Leave a comment

[Supernatural]: Showdancing Sugarplums -- Lucifer/Sam -- PG-13 -- 1/2 ladyknightanka November 14 2011, 13:21:18 UTC
A/N: I think this is my first time writing Sam/Lucifer in SPN canon, which is kind of sad, especially since this is crack, but it was fun crack! I hope it's okay, bb. ♥

-

In retrospect, Sam thinks, pulling at the bonds around his wrists, this is his own fault. The voice relating so sounds oddly like Dean. It throws a dumbass or several into its already caustic remarks. Maybe not-Dean is right?

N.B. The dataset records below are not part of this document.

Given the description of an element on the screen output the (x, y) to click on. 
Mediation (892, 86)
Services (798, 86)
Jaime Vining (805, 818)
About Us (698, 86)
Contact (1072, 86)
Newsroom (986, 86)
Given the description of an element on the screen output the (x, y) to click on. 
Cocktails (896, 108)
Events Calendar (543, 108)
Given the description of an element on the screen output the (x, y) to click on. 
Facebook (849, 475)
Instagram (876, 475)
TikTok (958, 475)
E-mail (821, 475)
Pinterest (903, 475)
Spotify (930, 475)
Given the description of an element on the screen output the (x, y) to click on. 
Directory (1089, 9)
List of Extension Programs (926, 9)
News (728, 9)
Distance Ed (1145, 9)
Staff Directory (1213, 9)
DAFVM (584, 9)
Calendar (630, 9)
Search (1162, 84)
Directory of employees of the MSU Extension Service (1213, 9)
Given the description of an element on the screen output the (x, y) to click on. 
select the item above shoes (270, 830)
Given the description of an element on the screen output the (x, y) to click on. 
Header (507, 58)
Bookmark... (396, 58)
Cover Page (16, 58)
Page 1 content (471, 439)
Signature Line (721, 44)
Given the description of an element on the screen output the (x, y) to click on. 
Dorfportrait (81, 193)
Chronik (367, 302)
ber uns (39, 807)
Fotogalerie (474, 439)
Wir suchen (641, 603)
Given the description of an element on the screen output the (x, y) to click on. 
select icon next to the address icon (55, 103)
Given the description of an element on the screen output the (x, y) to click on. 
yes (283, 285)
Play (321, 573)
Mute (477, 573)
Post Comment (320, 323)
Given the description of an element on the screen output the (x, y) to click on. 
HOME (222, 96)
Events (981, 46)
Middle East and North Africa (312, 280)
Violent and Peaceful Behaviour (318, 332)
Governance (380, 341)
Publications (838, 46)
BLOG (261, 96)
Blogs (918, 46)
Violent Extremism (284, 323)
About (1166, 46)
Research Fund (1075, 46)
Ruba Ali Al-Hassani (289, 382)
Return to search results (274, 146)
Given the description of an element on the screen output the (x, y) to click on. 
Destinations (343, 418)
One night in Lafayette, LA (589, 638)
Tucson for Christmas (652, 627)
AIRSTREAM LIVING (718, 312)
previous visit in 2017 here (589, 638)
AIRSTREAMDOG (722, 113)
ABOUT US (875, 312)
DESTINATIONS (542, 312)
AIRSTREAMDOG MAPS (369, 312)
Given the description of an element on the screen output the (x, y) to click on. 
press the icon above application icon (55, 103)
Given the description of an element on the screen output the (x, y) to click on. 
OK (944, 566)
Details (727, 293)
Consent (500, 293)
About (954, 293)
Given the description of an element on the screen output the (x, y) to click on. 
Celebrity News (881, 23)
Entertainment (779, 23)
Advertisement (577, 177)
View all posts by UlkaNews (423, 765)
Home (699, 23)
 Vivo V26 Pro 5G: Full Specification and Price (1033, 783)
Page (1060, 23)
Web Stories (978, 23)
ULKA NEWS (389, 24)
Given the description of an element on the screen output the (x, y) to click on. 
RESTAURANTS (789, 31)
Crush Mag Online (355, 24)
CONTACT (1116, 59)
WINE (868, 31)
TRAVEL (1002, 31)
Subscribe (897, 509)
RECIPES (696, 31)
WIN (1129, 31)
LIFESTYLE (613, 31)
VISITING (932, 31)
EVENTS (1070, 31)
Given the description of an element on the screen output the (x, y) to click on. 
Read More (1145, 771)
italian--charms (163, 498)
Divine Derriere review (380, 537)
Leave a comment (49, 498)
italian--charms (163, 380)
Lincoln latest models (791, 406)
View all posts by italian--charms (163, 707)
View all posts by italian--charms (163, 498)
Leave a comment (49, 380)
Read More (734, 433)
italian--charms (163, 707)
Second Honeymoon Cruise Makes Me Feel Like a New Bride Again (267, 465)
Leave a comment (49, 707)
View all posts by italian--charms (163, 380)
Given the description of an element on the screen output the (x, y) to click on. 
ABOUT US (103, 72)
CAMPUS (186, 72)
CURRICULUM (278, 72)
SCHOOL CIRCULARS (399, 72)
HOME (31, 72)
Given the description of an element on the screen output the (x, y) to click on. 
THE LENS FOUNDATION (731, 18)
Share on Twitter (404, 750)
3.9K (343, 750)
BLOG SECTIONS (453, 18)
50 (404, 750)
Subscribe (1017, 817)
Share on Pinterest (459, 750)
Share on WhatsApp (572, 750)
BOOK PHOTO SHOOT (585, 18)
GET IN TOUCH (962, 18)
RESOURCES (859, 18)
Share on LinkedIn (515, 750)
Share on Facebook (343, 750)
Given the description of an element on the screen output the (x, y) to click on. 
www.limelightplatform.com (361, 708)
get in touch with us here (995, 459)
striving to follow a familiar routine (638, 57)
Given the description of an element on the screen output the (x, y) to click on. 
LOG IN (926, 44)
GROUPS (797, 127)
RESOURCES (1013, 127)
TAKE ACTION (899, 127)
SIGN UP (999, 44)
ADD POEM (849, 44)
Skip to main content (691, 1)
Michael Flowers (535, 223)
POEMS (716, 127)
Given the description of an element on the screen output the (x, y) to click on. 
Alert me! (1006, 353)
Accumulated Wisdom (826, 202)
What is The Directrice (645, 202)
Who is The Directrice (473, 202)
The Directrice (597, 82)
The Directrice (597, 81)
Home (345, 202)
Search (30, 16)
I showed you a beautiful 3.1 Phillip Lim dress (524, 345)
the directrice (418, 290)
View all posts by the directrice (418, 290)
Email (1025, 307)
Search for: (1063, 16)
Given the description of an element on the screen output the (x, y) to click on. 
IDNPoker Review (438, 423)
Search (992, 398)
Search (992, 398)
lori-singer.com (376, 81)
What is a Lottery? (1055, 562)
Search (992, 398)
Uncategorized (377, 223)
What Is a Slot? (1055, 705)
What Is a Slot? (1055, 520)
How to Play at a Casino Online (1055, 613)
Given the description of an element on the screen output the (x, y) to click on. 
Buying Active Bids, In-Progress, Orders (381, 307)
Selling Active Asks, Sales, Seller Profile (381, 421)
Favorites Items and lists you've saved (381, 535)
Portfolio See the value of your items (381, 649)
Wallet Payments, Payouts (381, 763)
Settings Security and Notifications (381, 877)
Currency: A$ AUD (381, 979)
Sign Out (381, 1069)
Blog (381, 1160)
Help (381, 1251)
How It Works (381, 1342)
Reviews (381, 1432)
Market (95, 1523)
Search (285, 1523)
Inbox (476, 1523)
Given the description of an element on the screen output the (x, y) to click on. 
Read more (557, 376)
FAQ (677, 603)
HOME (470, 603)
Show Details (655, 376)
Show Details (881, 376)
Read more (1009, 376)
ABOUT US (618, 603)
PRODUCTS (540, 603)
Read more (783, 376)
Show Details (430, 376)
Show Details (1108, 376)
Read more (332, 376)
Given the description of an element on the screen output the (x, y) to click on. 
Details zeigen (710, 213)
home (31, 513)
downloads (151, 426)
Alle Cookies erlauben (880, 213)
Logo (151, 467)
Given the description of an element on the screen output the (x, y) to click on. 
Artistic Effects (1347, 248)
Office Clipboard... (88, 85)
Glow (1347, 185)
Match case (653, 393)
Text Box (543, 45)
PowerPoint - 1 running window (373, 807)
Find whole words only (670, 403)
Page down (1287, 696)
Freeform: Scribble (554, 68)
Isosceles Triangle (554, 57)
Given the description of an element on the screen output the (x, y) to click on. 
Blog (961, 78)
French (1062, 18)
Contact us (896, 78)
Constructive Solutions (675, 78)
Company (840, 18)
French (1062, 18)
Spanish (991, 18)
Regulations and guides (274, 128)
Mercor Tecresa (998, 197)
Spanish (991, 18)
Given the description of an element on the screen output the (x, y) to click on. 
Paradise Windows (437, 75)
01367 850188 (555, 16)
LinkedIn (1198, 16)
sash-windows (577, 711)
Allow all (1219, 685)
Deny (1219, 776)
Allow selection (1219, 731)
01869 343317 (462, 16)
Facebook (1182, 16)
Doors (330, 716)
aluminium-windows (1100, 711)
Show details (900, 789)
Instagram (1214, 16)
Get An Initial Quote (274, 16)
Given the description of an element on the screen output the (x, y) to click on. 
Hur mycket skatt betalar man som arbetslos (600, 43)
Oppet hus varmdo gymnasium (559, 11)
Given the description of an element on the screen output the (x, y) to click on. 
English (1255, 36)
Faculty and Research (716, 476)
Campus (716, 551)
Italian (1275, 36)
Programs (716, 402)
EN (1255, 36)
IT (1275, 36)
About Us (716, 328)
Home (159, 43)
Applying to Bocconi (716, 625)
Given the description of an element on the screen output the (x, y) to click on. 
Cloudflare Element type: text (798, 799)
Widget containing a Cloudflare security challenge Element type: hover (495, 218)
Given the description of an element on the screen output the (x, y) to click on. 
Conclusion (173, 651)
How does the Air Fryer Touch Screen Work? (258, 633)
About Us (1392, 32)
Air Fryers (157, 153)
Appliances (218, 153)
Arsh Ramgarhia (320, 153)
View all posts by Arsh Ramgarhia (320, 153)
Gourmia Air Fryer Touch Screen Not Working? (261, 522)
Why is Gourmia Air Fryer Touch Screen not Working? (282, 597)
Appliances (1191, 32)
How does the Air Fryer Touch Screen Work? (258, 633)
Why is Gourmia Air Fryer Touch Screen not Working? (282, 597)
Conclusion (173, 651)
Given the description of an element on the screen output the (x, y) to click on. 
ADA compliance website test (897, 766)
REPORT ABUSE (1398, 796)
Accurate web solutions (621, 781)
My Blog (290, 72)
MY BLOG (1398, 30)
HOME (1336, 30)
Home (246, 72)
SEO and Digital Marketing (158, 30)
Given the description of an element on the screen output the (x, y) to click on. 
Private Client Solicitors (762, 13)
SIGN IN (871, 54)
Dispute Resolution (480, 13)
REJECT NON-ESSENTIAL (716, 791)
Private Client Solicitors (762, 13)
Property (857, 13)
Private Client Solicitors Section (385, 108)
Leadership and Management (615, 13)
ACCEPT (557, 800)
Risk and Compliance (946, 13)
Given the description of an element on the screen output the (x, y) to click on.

It isn't completely Sam's fault, though. He broke the world, so when the opportunity presented itself for him to fix it, why wouldn't he - why shouldn't he - jump at the chance? Except, he never thought it would happen like this.

The devil shows up in his dreams one day. That's not new. “Convince me,” however, is.

“Convince you what?” Sam stammers. He looks around for a weapon, wishes he was having that Thundercats fantasy again, but the night is reserved for a pole-dancing stripper who Lucifer only spares an amused glance toward. Sam blames Dean and his newly arrived edition of Busty Asian Beauties.

“If you convince me that this tormented ball of dirt and the gluttonous meat-sacks residing upon it are worth sparing,” Lucifer says, with a patience the devil really shouldn't possess, “I'll consider it.” When Sam begins to sputter, undignified as a toothless horse, a pale hand reaches out to snap his jaw shut, cold and gentle beneath his chin. The touch lingers. “Get your inner lawyer out of whatever box you stuck him in, Sammy, because you'll have to convince me good.”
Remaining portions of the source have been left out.